- Books, Literature, and Writing
Just the Ashes
Just the ashes
It is hollow, aching deep…
It is sad, so sad.
As one living at the bottom of a chasm looking up and watching the people walk by.
Brief glimpses of soft light, then nothing but the gloom that overcomes me, drowns me in tar, in pitch.
I long for the waters to wash me clean, but I am too far away and nothing can reach me save for the brief flickers of light.
I cannot give anymore of myself to anyone else.
I have carried your burdens through deserts and droughts up hills and through valleys waiting for the day you would take them from me… waiting for that oasis, instead all that awaited me was this dark cold and jagged place where no life can exist, perhaps not even mine.
Once I knew my own strength and laughed at adversity, challenged the fierce storms, and now I plea for strength to rise up every day.
WHAT HAVE YOU DONE TO ME? There is nothing that is right.

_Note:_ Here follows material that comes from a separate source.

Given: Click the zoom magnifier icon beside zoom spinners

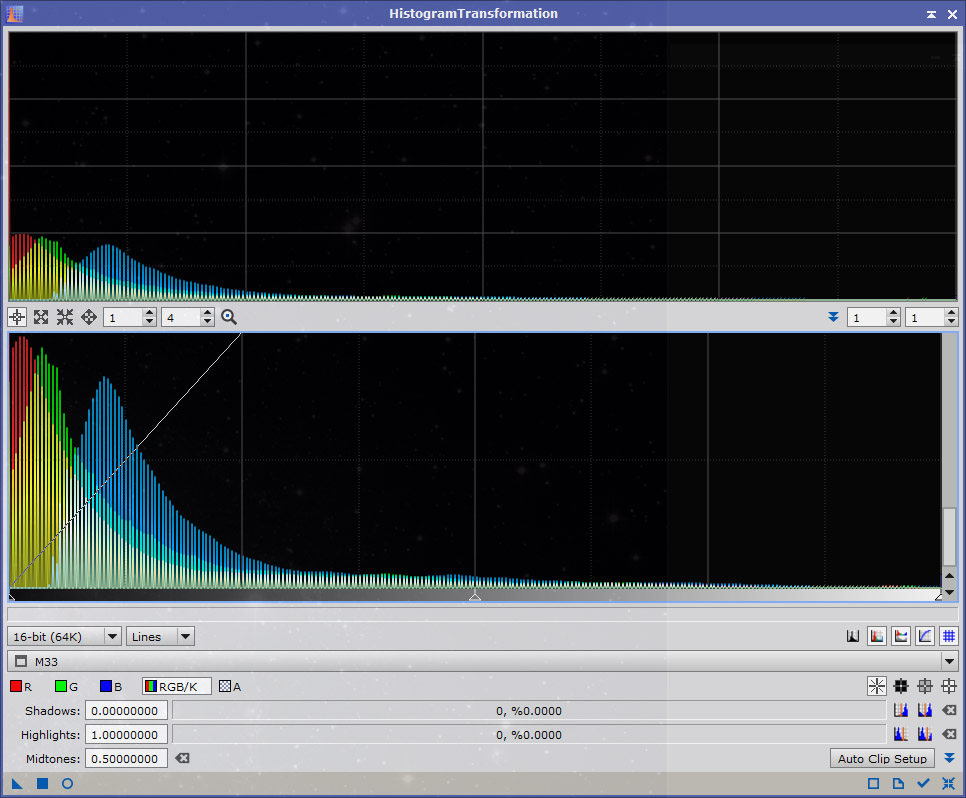Looking at the screenshot, I should [x=229, y=317].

Nothing that is golden, the colors of the churches in mid day have faded from my memory.
I hear an echo now, and see the dark feet and the cold stone and then memories of bathing in the sea are gone as well.
They cannot live here.
Those flowers you used to bring me, leave on my doorstep… I forget their fragrance.
You were so many people… so many people that all left me in this place. I care not now it I can remember the smell of spices from your kitchen, and the warm bed we crawled out from… you were so many people, so many memories, I drop them here.
I tell myself I am glad to be rid of them, alone in my ravine, barefoot on the sharp rocks, growing accustomed to the lack of air and the listless way my mind takes down my soul and all that once made me real.
Ah, I just picture your black footsteps coming down the cold stone path, and I want to run, run before you tell me what I already know. I cannot lose more, this you know well.
It is already gone. And lost to me. And you know also that layers of what used to be mine fall as ashes, gently floating to the ground.
So quiet, so painful in their obscurity.